Deine kalten Hände - Han Kang

Deine kalten Hände
von Han Kang

Bewertet mit 4 Sternen

Der Bildhauer Jang Unhyong ist von Kindheit an angezogen vom Verborgenen. Seine Skulpturen sind Gipsabdrücke von Händen und Körpern. Doch eines Tages verschwindet er spurlos. Er hinterlässt ein Manuskript über sein Leben, seine Faszination und Begierden.

 

Ausgehend von der Frage "Warum?" Warum schafft er seine Kunstwerke auf diese besondere Weise, fragt sich der Bildhauer. "Warum ist die Mitte meines Lebens so absolut hohl?" (S. 27) Es ist keine so ungewöhnliche Frage, die sich der Bildhauer stellt.
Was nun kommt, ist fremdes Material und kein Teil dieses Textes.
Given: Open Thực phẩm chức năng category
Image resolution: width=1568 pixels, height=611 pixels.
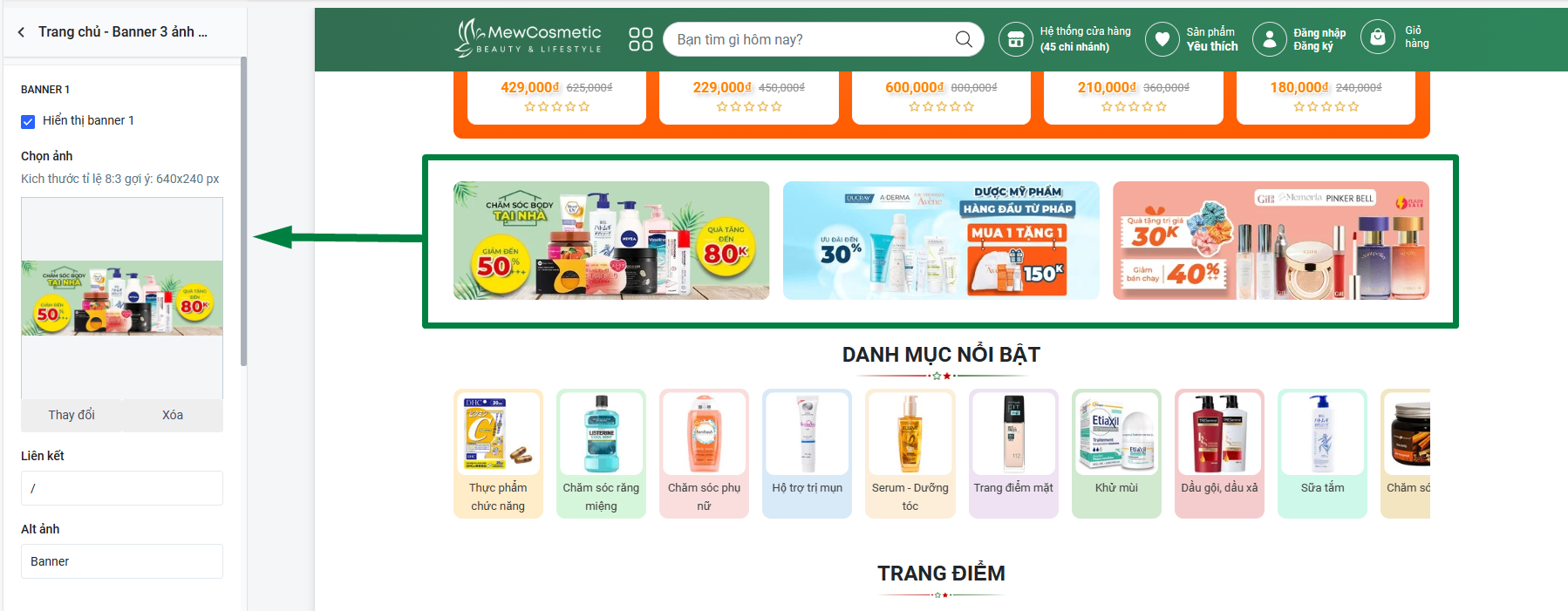Looking at the screenshot, I should coord(498,453).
Von Kindheit war er umgeben von Menschen, die eine Maske trugen. Die Mutter, die nach außen immer ein Lächeln trägt, innen aber kalt und lieblos war. Der immer schweigende strenge Vater. Schon als Kind ist Unhyong ein Beobachter, will den Menschen genau betrachten, sein Inneres sehen. "Jedes Mal, wenn ich mir diese verborgenen Details vorstellte, bebte mein junger Körper vor Aufregung. Ich brannte darauf, sie zu sehen. Ich wollte den Menschen die verletzliche Hülle abziehen, um ihr Inneres zu sehen."(S. 34)
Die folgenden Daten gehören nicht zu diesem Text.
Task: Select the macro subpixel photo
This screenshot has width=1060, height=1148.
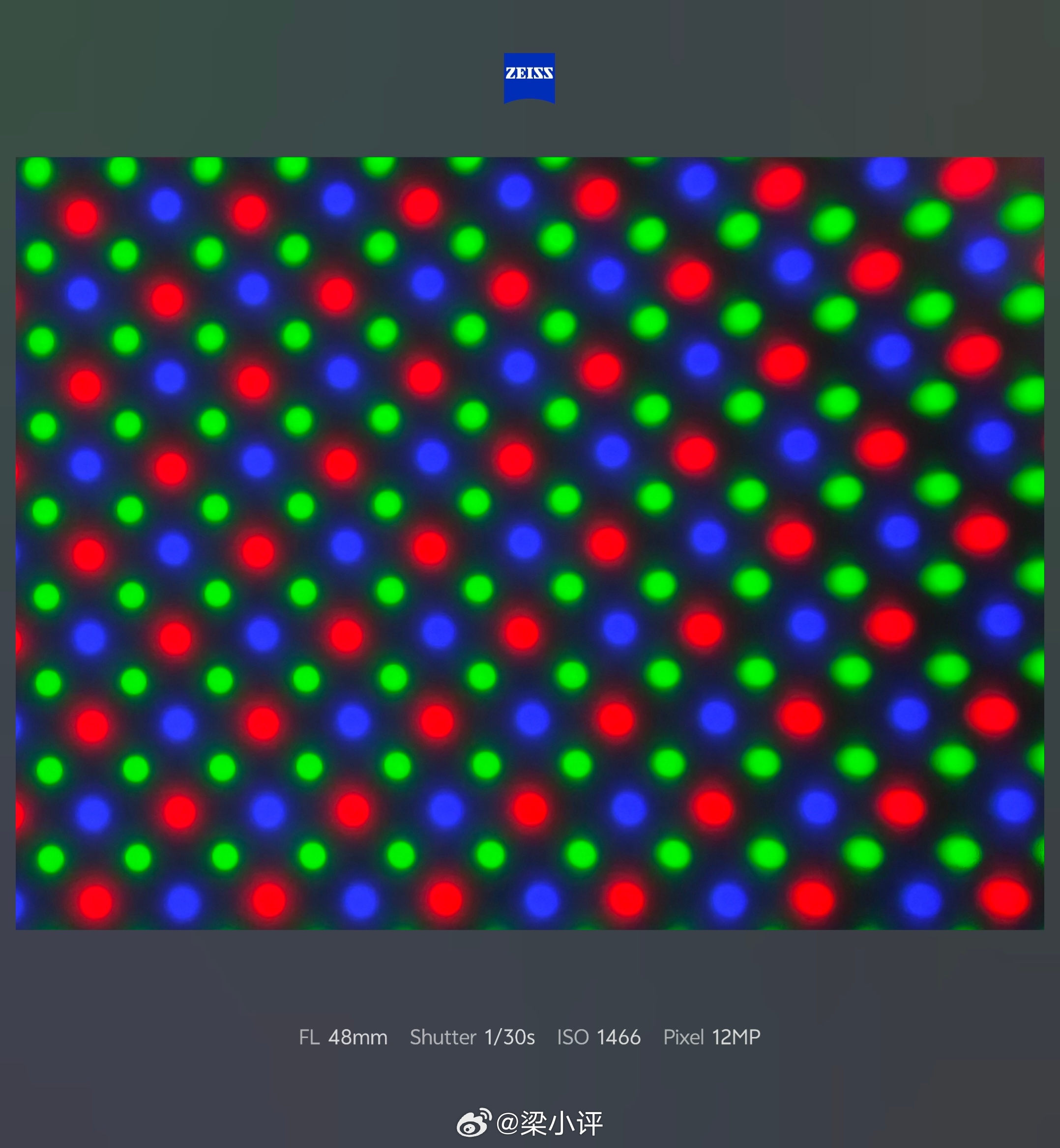Action: (x=530, y=543)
Zwei Frauen prägen Unhyong: Der Bildhauer lernt L. kennen, eine junge extrem übergewichtige Frau, von deren titelgebenden Händen er fasziniert ist. Der sozial sehr zurückgezogene Bildhauer beendet seine selbstgewählte Einsamkeit. Er und L. bilden eine Zweckgemeinschaft, die an L‘s selbstzerstörerischem Verhalten scheitert. Auch später ist der Bildhauer zu keiner gewöhnlichen zwischenmenschlichen Bindung fähig. Es ist die Gier nach menschlichen Abdrücken, die ihn antreibt. Auch E., deren Gesicht zwar wunderschön aber gleichzeitig kalt und wie maskiert wirkt, verbirgt etwas.
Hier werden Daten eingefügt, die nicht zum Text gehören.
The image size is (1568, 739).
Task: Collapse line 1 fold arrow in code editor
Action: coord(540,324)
Han Kang hat Deine kalten Hände schon 2002 verfasst, 2019 ist es nun erstmals in deutscher Sprache erschienen. Vieles in diesem Buch erinnert an ihr Werk Die Vegetarierin (2007, deutsch 2016). Auch hier gibt es Frauen die ein sehr spezielles Verhalten zeigen und ein Künstler versucht, sie und ihren Körper zu vereinnahmen.

Die Sprache der Autorin ist poetisch, präzise und verwirrend gleichermaßen. In ihrem Text steckt unendlich viel an Symbolik: Welchen Abdruck im Leben hinterlässt ein Mensch. Was tut er, um die Leere in seinem Inneren zu füllen. Was passiert hinter den Masken und was fühlt der Mensch, wenn ihm diese Maske schmerzhaft abgezogen wird. Vieles bleibt zum Schluss rätselhaft und offen.